On Wednesday, the de Blasio administration said it won’t take the bill to the City Council, which was expected to happen as soon as Thursday. The Mayor’s office said it would take up the issue again after completing additional studies on traffic congestion and the impact on drivers.
“The cap legislation currently before the City Council will be tabled throughout the traffic study process,” said First Deputy Mayor Anthony Shorris in a statement.
According to the NYC Taxi and Limousine Commission, there were 2,000 new vehicle licenses being issued each month — and the vast majority (72%) of pickups are in congested areas of Manhattan.

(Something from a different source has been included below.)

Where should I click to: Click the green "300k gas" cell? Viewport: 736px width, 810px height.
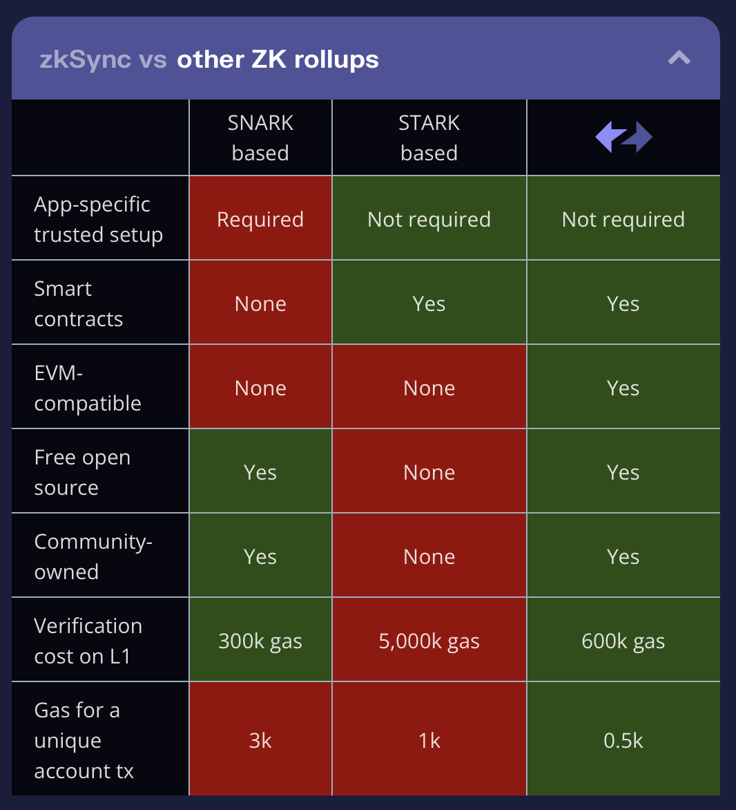coord(260,641)
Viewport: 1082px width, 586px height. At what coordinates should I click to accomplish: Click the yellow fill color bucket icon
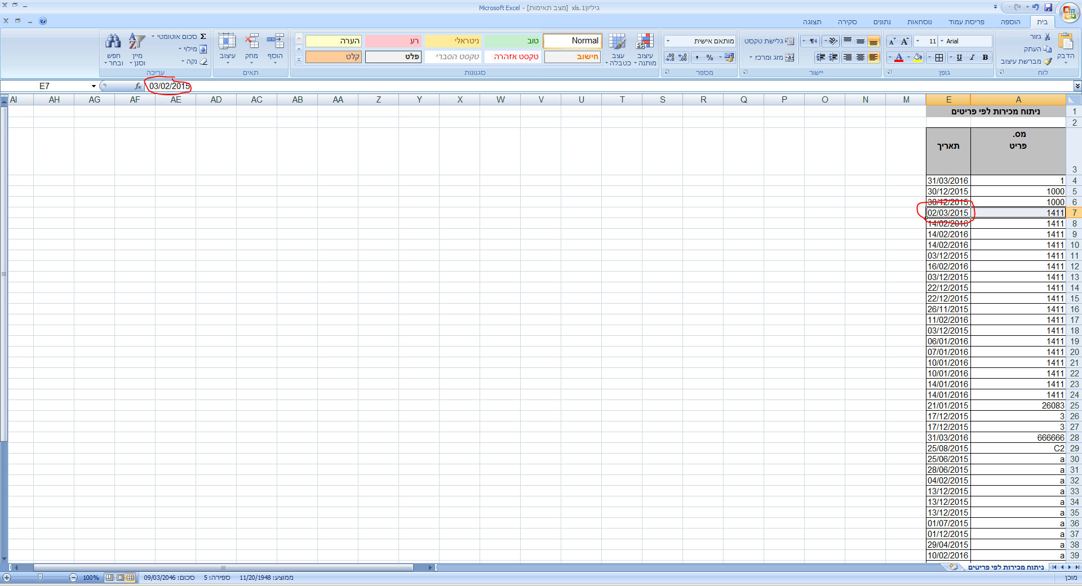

The fight over the proposal had turned ugly. Uber had launched a television ad campaign against de Blasio’s plan of action — and even added a fake de Blasio feature to its app that showed massive delays to get an Uber if the plan were to go through.
When news broke Wednesday that de Blasio had decided to put off pursuing the cap, Uber was gracious in accepting the victory: “We’re pleased to have reached an agreement …this is great news for all New Yorkers, including Uber riders and drivers,” said Josh Mohrer, Uber New York General Manager.